In the handshake problem, when you count 'each of n people shakes hands with n-1 others,' giving n(n-1) total, why must you divide by 2 to get the actual number of handshakes?
ABecause only half of the n people are initiating handshakes; the other half are receiving
BBecause each handshake involves exactly two people, so it was counted once from each participant's perspective — resulting in every handshake being tallied twice
CBecause n(n-1) counts ordered pairs of people, and you divide by 2 to convert to unordered pairs without double-counting
DBoth B and C describe the same underlying reason, just phrased differently
Options B and C are both accurate descriptions of the same mathematical fact, which is why D is correct. Each handshake has two participants; when you sum over people, you count from every participant's perspective, so each handshake appears in the sum exactly twice — once for each person involved. Dividing by 2 corrects for this. This is identical to saying n(n-1) counts ordered pairs (A shakes B's hand, B shakes A's hand) while handshakes are unordered — the same pair counted twice. The double counting identity is: n(n-1)/2 = C(n,2).
Question 2 Multiple Choice
Pascal's identity C(n-1, k-1) + C(n-1, k) = C(n, k) can be proved by double counting. What finite set is being counted in two different ways?
AThe number of ways to arrange k items from n in a specific order
BThe number of k-element subsets of an n-element set, split by whether a designated element (say, Alice) is in the subset or not
CThe total number of subsets of all sizes from an n-element set
DThe number of distinct pairs that can be formed from the remaining n-1 elements after removing one
The set being counted is: all k-element subsets of {1, 2, ..., n}. Method 1: there are C(n,k) such subsets by definition. Method 2: pick a distinguished element, say element n. Either n is in the subset (choose the remaining k-1 from {1,...,n-1}: C(n-1,k-1) ways) or n is not in the subset (choose all k from {1,...,n-1}: C(n-1,k) ways). Since every k-subset either contains n or doesn't, these cases partition the count: C(n-1,k-1) + C(n-1,k) = C(n,k). The identity follows by counting the same set two ways.
Question 3 True / False
Double counting is a proof technique: by showing that two different expressions count the same set of objects, you establish that the expressions must be equal.
TTrue
FFalse
Answer: True
True. This is exactly the power of double counting — it converts an algebraic identity into a combinatorial argument. Instead of proving C(n-1,k-1) + C(n-1,k) = C(n,k) by algebraic manipulation of factorials, you describe a single finite set and give two distinct counting procedures. Since both procedures count the same objects, they must produce the same number. The identity is proved by the argument's structure, not by calculation.
Question 4 True / False
In a valid double counting argument, both counting methods may count slightly different sets as long as the difference between the sets is predictable and can be corrected.
TTrue
FFalse
Answer: False
False. Both methods must count exactly the same set — not approximately the same, not the same up to a predictable correction. If the two methods count different sets, even sets that differ by a known amount, you cannot set the counts equal directly. You would need a separate argument to account for the difference, and at that point you are no longer doing double counting. The technique's entire validity rests on both methods producing counts of identical collections of objects.
Question 5 Short Answer
In the graph theory identity 'the sum of all vertex degrees equals twice the number of edges,' identify the set being counted and the two perspectives used.

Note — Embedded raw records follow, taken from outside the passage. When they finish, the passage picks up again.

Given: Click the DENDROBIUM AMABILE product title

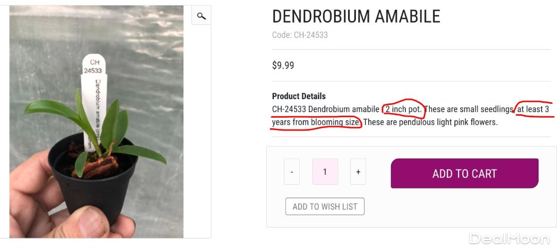Looking at the screenshot, I should [x=356, y=17].
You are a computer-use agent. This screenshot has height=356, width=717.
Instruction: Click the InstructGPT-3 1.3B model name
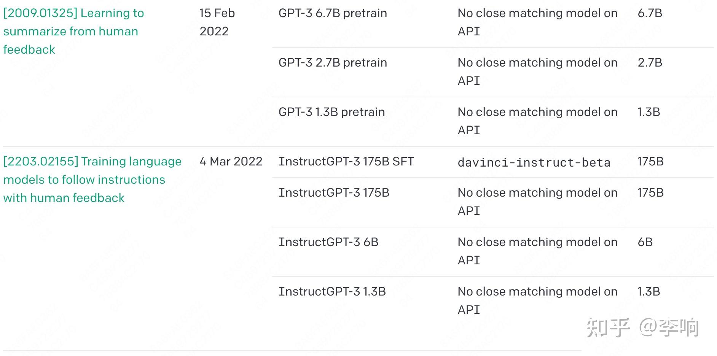332,292
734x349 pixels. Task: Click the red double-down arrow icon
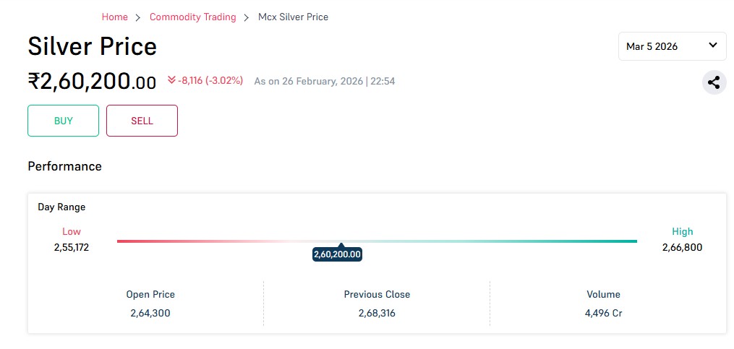coord(171,80)
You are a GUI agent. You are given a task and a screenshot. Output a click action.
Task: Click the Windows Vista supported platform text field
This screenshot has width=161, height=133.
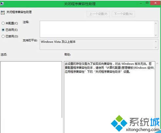point(97,44)
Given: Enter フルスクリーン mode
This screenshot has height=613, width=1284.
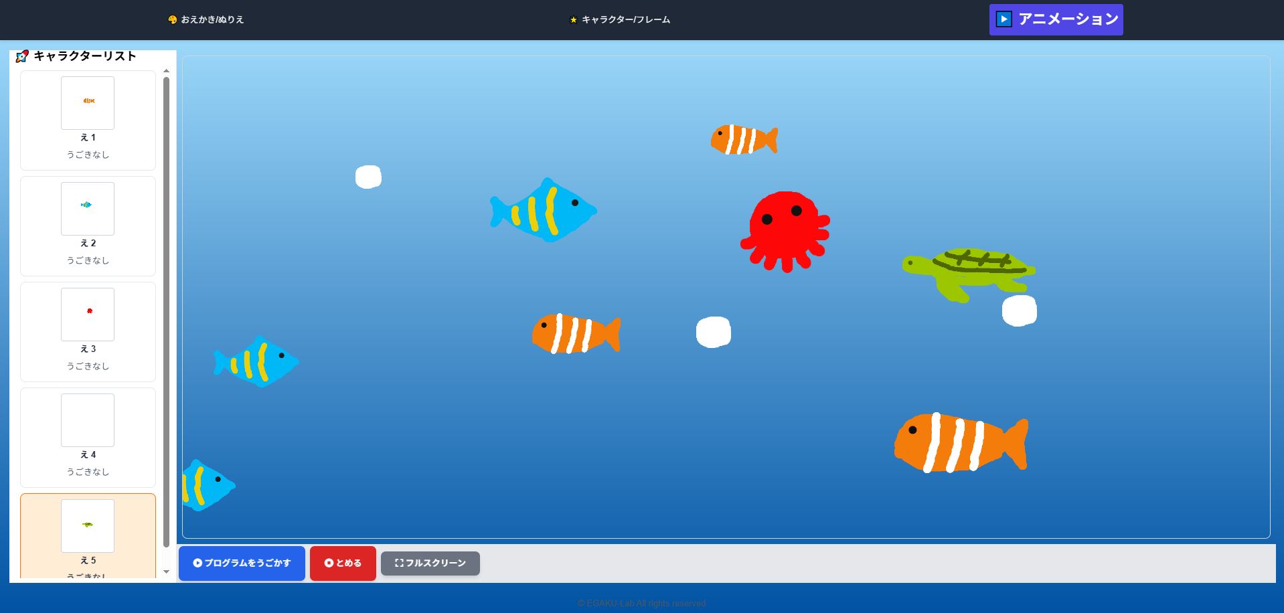Looking at the screenshot, I should (x=430, y=563).
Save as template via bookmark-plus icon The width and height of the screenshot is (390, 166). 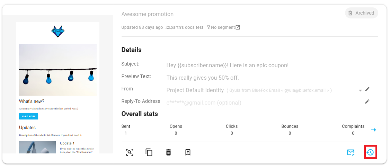pos(188,152)
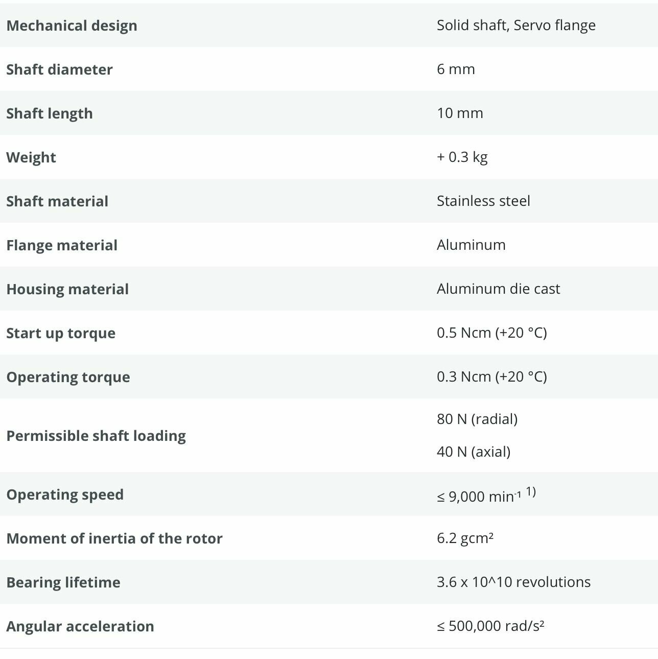Select the Solid shaft, Servo flange value
The width and height of the screenshot is (658, 659).
click(x=516, y=26)
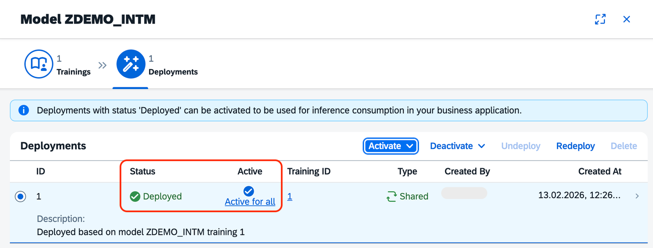This screenshot has height=248, width=653.
Task: Click the info icon in the message strip
Action: [24, 110]
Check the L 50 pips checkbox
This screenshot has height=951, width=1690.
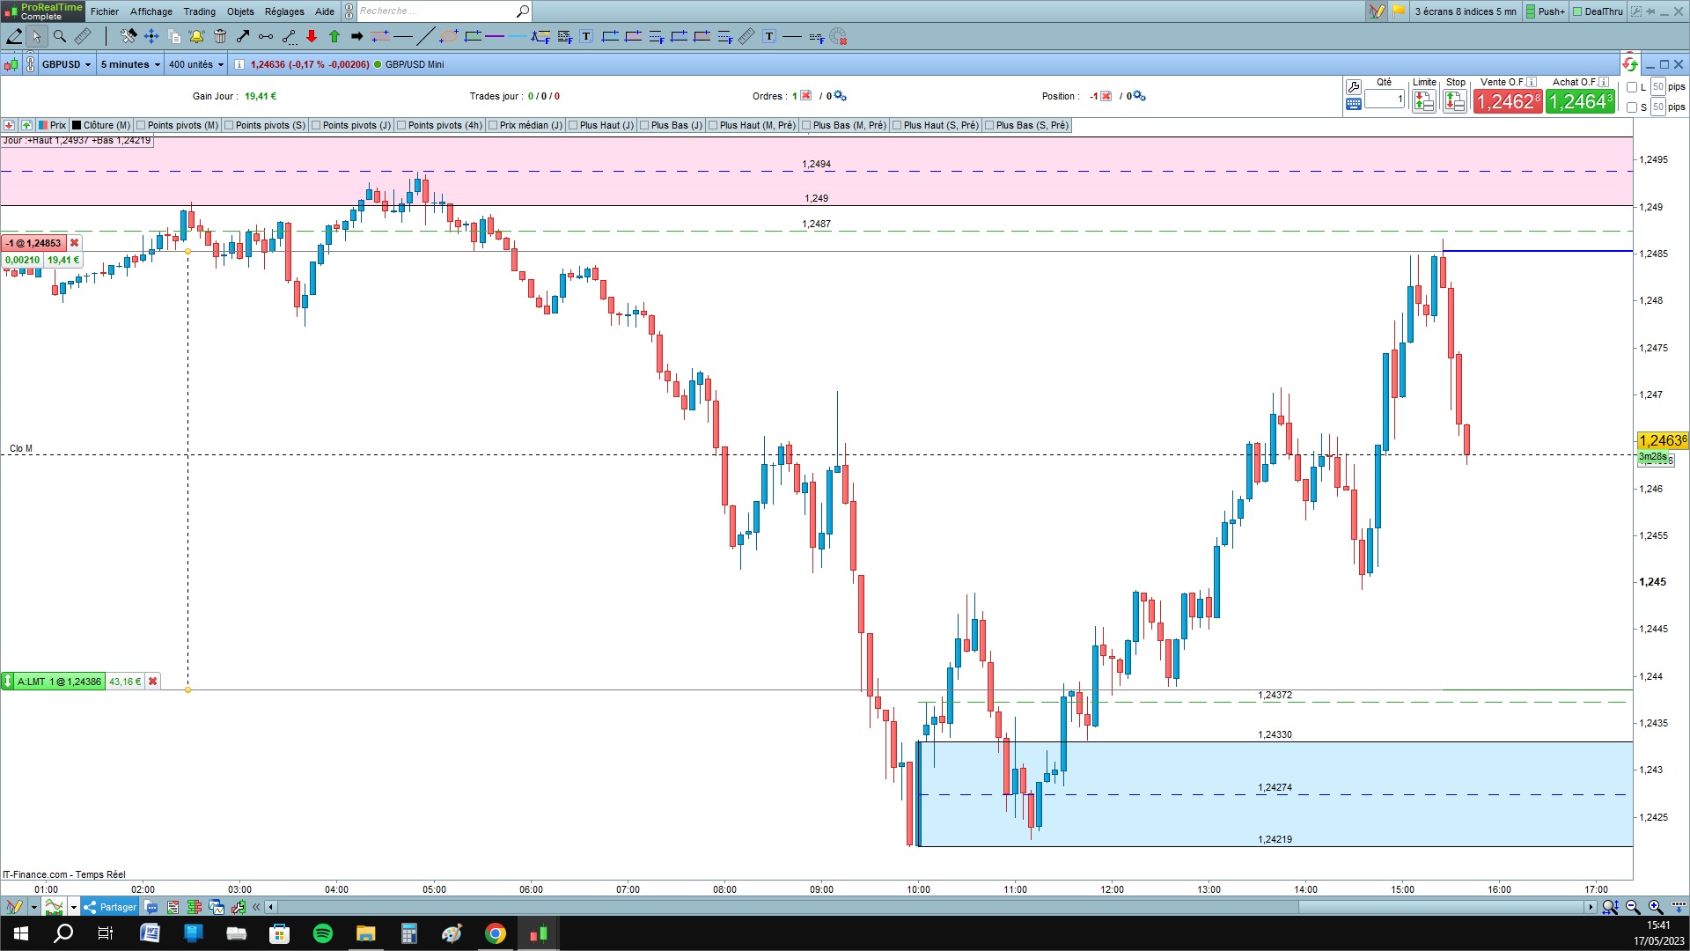1632,87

Think about your answer, then reveal below.
Model answer: The set being counted is the collection of incidence pairs: ordered pairs (v, e) where vertex v is an endpoint of edge e. Perspective 1 (count by edges): each edge has exactly 2 endpoints, contributing 2 pairs, so the total is 2|E|. Perspective 2 (count by vertices): each vertex v contributes exactly deg(v) pairs — one for each edge incident to it — so the total is the sum of all vertex degrees. Setting these equal: sum of degrees = 2|E|.
This identity is a clean illustration of the double counting technique because the set (incidence pairs) is clearly defined and the two perspectives are natural. The proof requires no algebra — just the observation that both sides count the same pairs and the fact that a finite set has a unique size regardless of how it is counted.